ICO fines Clearview AI £7.5m over image collection
The UK's data protection watchdog has fined facial recognition company Clearview AI £7.5m for illegally collecting images for facial recognition.
The Information Commissioner's Office (ICO) has issued an enforcement notice ordering the US-based firm to cease collecting and using the personal data of UK residents, and to delete any such data that it may have stored on its systems.
Clearview has gathered more than 20 billion images of people's faces, together with other data from the internet and social media sites.
'People were not informed that their images were being collected or used in this way.' the ICO said.
John Edwards, the UK's information commissioner, said Clearview's methods of image collection enable identification of the people in the photos, as well as monitoring their behaviour.
The firm "offers [image collection] as a commercial services," which is "unacceptable," said Edwards.
"That is why we have acted to protect people in the UK by both fining the company and issuing an enforcement notice," he noted.
The ICO has found Clearview to have violated multiple UK data privacy rules, including:
- failing to use the personal information of people living in the UK in a manner that is fair and transparent;
- failing to have a legitimate reason for collecting people's information;
- not having a process in place to prevent the data from being kept for an endless period of time;
- failing to meet the more stringent data protection requirements that are necessary for biometric data;
- asking for additional personal information, including photographs, from members of the general public who asked whether or not they were included in Clearview's database.
The ICO's announcement on Clearview follows a joint probe between itself and the Office of the Australian Information Commissioner (OAIC).
In November, the OAIC ordered Clearview to delete data after concluding that it violated Australian data protection laws.
The same month, the ICO said it intended to fine Clearview AI £17 million.

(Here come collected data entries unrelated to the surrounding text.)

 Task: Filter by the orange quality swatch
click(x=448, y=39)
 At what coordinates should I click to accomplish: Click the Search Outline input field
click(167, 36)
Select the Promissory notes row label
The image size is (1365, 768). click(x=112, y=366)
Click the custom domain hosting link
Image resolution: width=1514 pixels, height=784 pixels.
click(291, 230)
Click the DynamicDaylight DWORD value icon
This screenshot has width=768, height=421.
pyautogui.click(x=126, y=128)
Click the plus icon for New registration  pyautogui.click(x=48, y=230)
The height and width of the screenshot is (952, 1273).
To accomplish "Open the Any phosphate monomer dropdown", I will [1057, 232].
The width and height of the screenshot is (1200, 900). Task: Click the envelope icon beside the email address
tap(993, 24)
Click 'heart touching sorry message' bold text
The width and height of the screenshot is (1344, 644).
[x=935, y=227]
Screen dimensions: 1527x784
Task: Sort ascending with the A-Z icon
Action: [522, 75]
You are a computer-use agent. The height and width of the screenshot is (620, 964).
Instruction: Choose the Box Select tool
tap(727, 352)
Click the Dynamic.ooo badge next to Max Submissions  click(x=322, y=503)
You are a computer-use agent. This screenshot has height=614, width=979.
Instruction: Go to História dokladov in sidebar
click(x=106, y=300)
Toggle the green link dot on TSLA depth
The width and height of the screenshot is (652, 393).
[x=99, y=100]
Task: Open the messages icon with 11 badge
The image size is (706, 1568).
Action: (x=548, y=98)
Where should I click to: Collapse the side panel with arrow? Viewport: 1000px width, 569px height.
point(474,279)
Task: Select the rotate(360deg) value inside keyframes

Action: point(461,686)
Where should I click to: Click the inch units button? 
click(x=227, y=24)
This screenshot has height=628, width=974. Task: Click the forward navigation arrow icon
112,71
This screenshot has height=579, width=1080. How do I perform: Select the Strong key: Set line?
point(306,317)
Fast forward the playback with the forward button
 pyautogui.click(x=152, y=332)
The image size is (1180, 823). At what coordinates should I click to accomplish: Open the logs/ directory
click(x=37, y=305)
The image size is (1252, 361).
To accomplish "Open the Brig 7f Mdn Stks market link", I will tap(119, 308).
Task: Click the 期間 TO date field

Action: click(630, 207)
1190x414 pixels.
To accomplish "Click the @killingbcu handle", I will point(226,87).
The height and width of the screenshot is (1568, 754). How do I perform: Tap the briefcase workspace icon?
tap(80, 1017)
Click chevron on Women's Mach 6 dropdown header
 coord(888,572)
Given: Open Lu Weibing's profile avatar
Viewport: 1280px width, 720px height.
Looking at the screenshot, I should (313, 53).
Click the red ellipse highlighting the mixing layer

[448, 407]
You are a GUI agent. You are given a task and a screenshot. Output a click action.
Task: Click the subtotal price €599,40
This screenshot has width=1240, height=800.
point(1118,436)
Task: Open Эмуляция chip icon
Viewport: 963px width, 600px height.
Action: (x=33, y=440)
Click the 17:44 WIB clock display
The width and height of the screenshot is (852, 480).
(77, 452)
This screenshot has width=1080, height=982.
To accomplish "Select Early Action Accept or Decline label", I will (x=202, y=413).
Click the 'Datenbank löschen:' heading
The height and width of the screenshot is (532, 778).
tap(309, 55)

However, this week the regulator noted that it reduced the fine after taking into consideration a number of factors, including representations from the company itself.
Clearview's AI tool enables customers to run facial recognition searches and identify persons of interest. Customers submit people's pictures, and the system tries to locate those people in the database, using facial recognition.
If successful, it returns details like the individual's name, social media handles and so on.
Clearview CEO Hoan Ton-That said in October that a larger database of images means its customers, often law enforcement agencies, are more likely to find people of interest.
Clearview is facing scrutiny in many other countries over the privacy implications of its software. Canada's data privacy commissioner concluded last year that the firm had 'violated federal and provincial privacy laws' by collecting images of Canadians.
Commenting on the ICO's fine, Simon Randall, CEO of video privacy and security company, Pimloc, said:
"Artificial intelligence can change the world for the better, but we've got to make sure that we protect people's rights rather than rushing forwards with AI as fast as we can - it's reckless.
"People's faces are among their most important personal identifiable information - we shouldn't let companies run amuck with free unfettered access to this at industrial scale."
Toby Lewis, global head of threat analysis at Darktrace, stated. "Facial recognition technology has always been marred by controversy and this is likely to trigger further calls to ban the new technology - but that is absolutely not the answer.
"We need to find a way of managing the associated risks (privacy and security) that come with embracing new technology. Organisations tasked with securing this data will need AI to monitor the systems that manage the data to protect them against breaches or cyber-attacks. This will ensure the strengths of the latest technologies are not turned into security weaknesses."